The crane shown in the drawing is lifting a 170-kg crate upward with an acceleration of 1.1 m/s2. The cable from the crate passes over a solid cylindrical pulley at the top of the boom. The pulley has a mass of 130 kg. The cable is then wound onto a hollow cylindrical drum that is mounted on the deck of the crane. The mass of the drum is 150 kg, and its radius is 0.76 m. The engine applies a counterclockwise torque to the drum in order to wind up the cable. What is the magnitude of this torque?

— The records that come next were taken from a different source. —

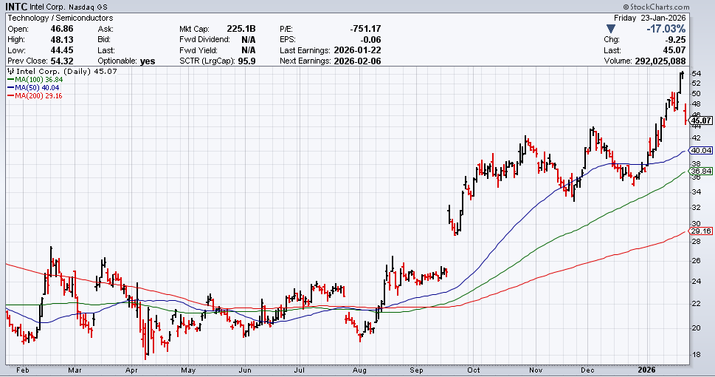This screenshot has height=377, width=715.
Task: Click the Optionable yes value
Action: 147,60
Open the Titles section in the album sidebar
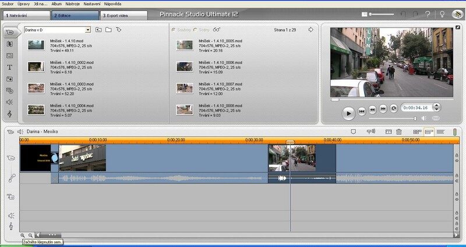The width and height of the screenshot is (466, 247). click(x=10, y=67)
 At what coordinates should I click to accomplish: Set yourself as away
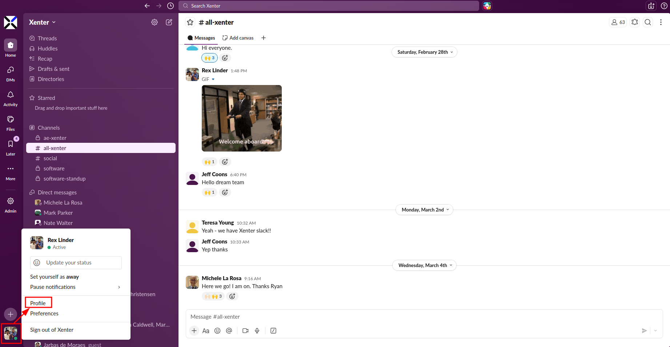(55, 277)
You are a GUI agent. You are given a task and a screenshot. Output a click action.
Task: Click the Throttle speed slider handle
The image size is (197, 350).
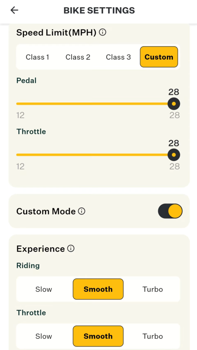click(x=174, y=155)
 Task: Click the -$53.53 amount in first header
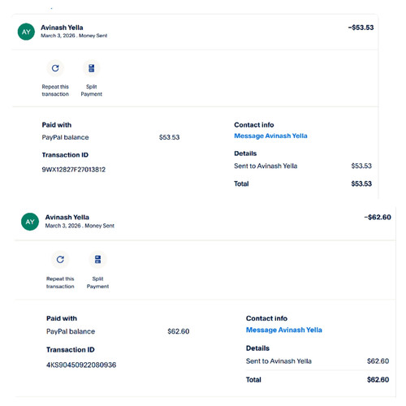(x=361, y=28)
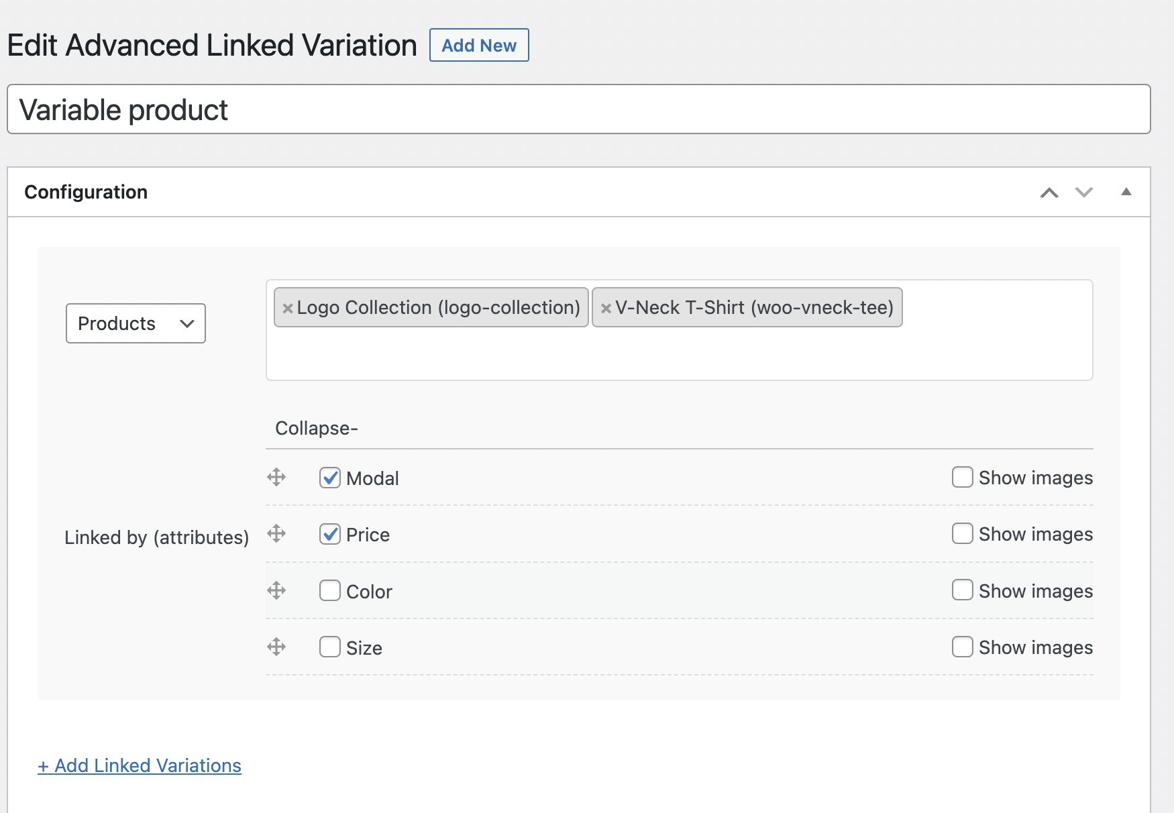Screen dimensions: 1174x813
Task: Open the Products source dropdown
Action: (x=136, y=323)
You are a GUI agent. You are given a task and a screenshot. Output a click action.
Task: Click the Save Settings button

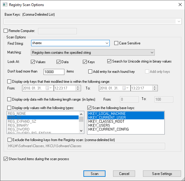pyautogui.click(x=162, y=174)
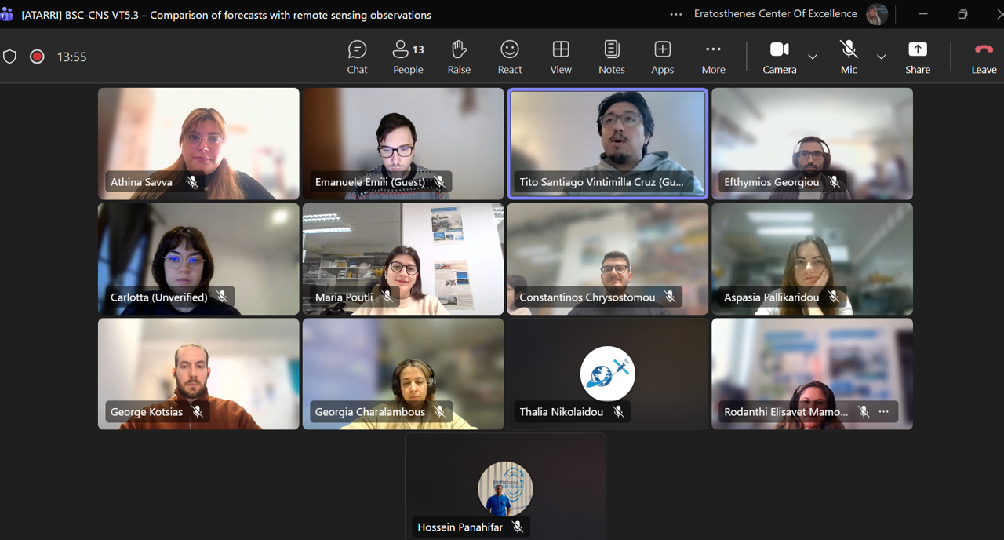Screen dimensions: 1004x540
Task: Show the People participants list
Action: 408,57
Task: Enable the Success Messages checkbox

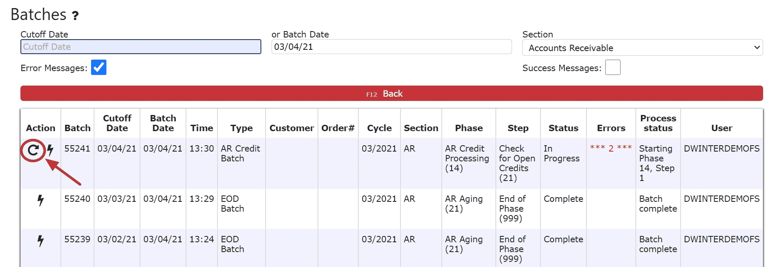Action: 612,67
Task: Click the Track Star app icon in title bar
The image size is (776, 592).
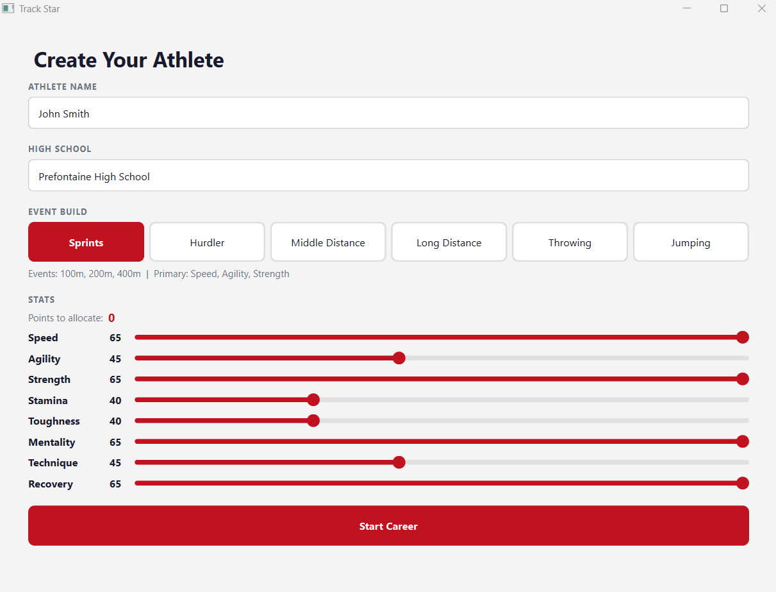Action: tap(8, 9)
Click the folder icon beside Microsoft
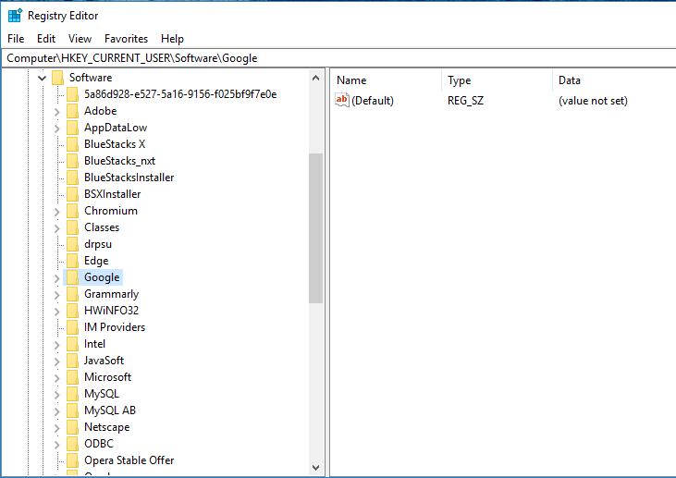The image size is (676, 478). click(x=73, y=377)
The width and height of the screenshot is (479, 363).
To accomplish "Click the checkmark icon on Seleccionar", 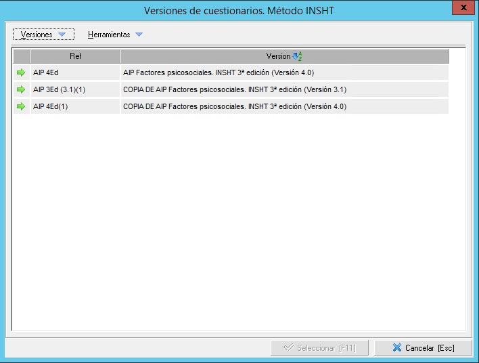I will point(288,348).
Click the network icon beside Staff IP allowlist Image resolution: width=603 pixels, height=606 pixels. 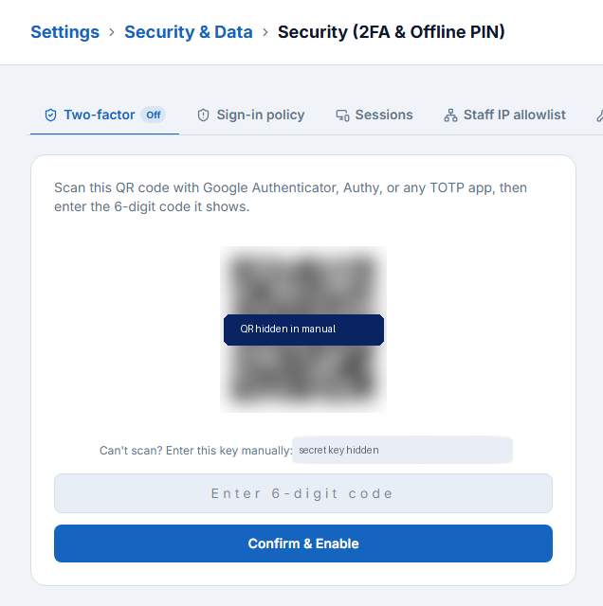tap(450, 116)
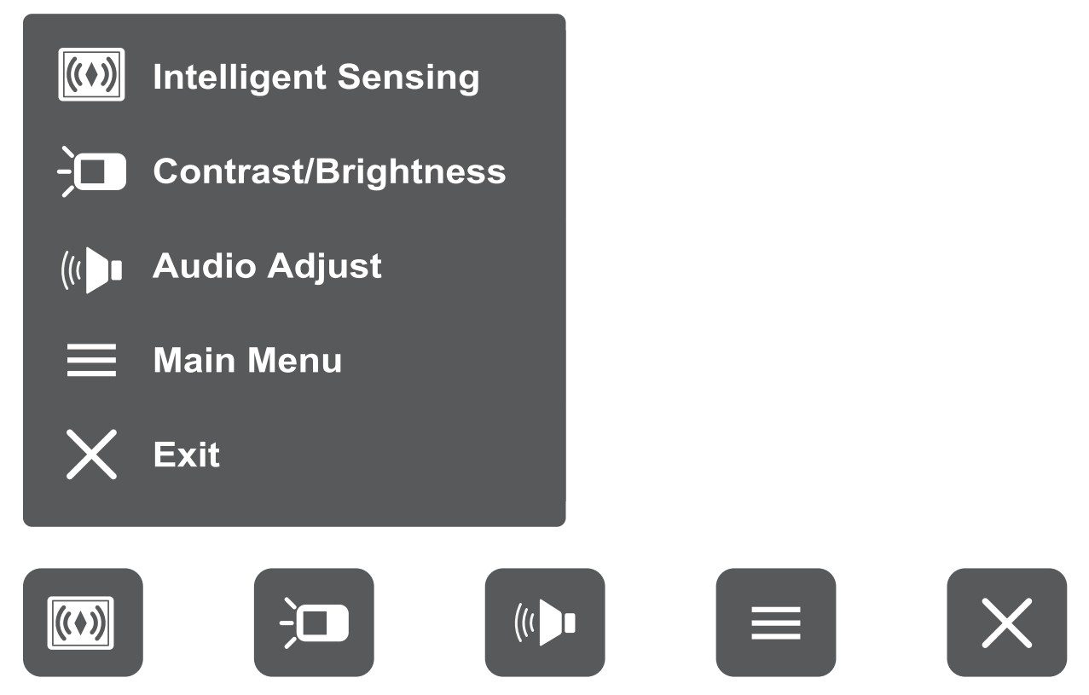Click the Intelligent Sensing icon in the menu
The width and height of the screenshot is (1089, 695).
tap(91, 76)
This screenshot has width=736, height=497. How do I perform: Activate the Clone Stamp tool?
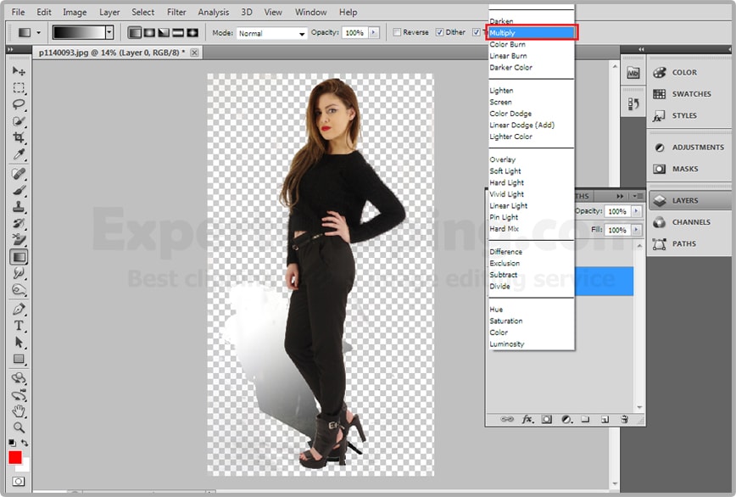coord(19,207)
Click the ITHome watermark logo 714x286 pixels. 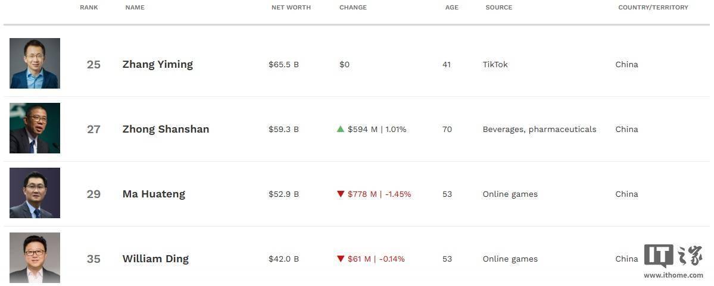[x=674, y=256]
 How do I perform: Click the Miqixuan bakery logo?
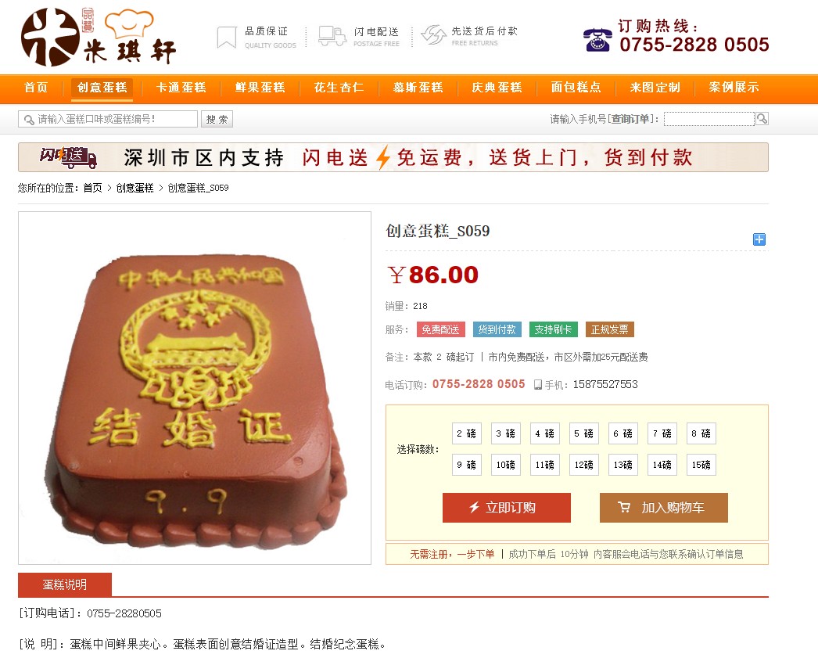(x=98, y=37)
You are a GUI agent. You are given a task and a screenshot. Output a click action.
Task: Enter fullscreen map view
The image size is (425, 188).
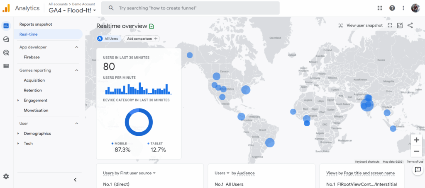click(x=390, y=26)
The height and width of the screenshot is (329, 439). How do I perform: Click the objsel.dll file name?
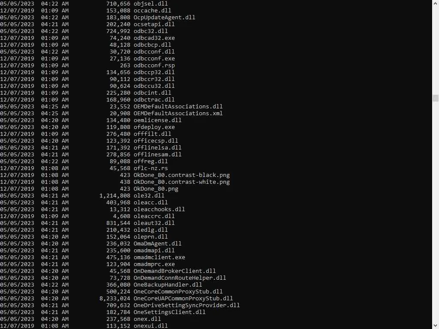pyautogui.click(x=150, y=4)
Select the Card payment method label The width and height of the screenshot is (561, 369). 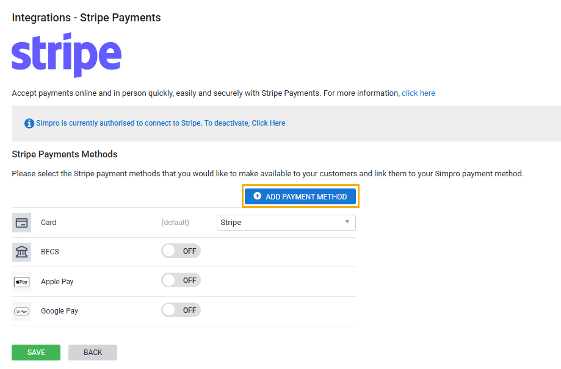pyautogui.click(x=48, y=223)
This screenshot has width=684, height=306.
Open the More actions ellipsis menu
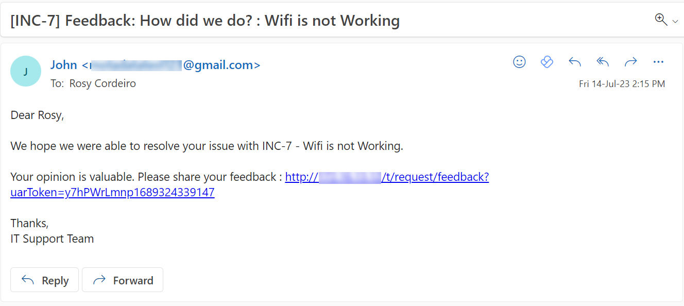658,62
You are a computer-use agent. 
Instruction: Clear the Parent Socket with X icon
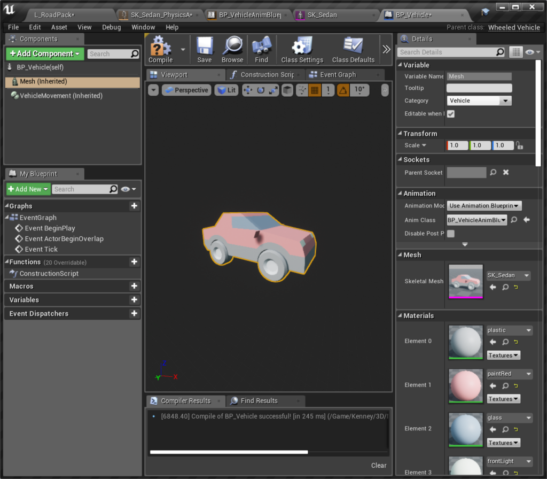pyautogui.click(x=506, y=173)
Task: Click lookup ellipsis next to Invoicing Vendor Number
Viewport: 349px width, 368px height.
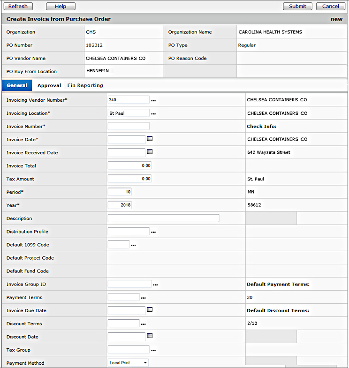Action: [x=153, y=100]
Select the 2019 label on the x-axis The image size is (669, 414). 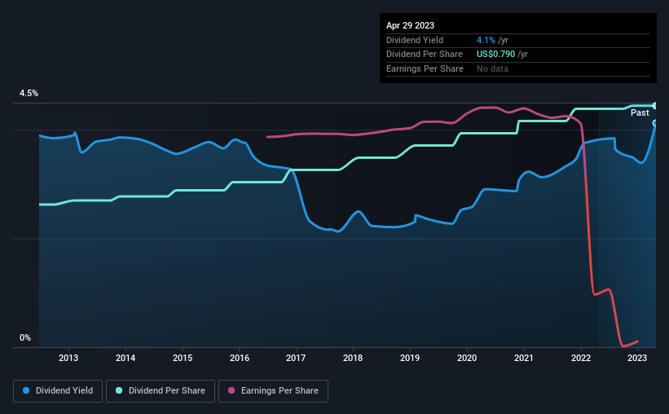tap(410, 358)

Ignore the mass of the cable.
So far I have T=Ialpha and I am stuck on how to approach this problem.
To solve this problem, you can use the equation τ = Iα, where τ is the torque, I is the moment of inertia, and α is the angular acceleration.
1. Find the moment of inertia of the drum:
- The moment of inertia of a hollow cylindrical drum is given by I = (1/2)mr^2, where m is the mass and r is the radius.
- Substituting the given values, the moment of inertia of the drum is I_drum = (1/2)(150 kg)(0.76 m)^2.
2. Find the moment of inertia of the pulley:
- The moment of inertia of a solid cylindrical pulley is given by I = (1/2)mr^2.
- Substituting the given values, the moment of inertia of the pulley is I_pulley = (1/2)(130 kg)(0.76 m)^2.
3. Find the total moment of inertia:
- Since the pulley and the drum are rotating together, you need to add their individual moments of inertia to get the total moment of inertia.
- The total moment of inertia is I_total = I_drum + I_pulley.
4. Find the angular acceleration:
- The angular acceleration (α) is given as 1.1 m/s^2.
5. Calculate the torque:
- Use the equation τ = Iα and substitute the values of I_total and α.
- The torque exerted by the engine is τ = I_total * α.
By following these steps, you should be able to find the magnitude of the torque exerted by the engine to wind up the cable.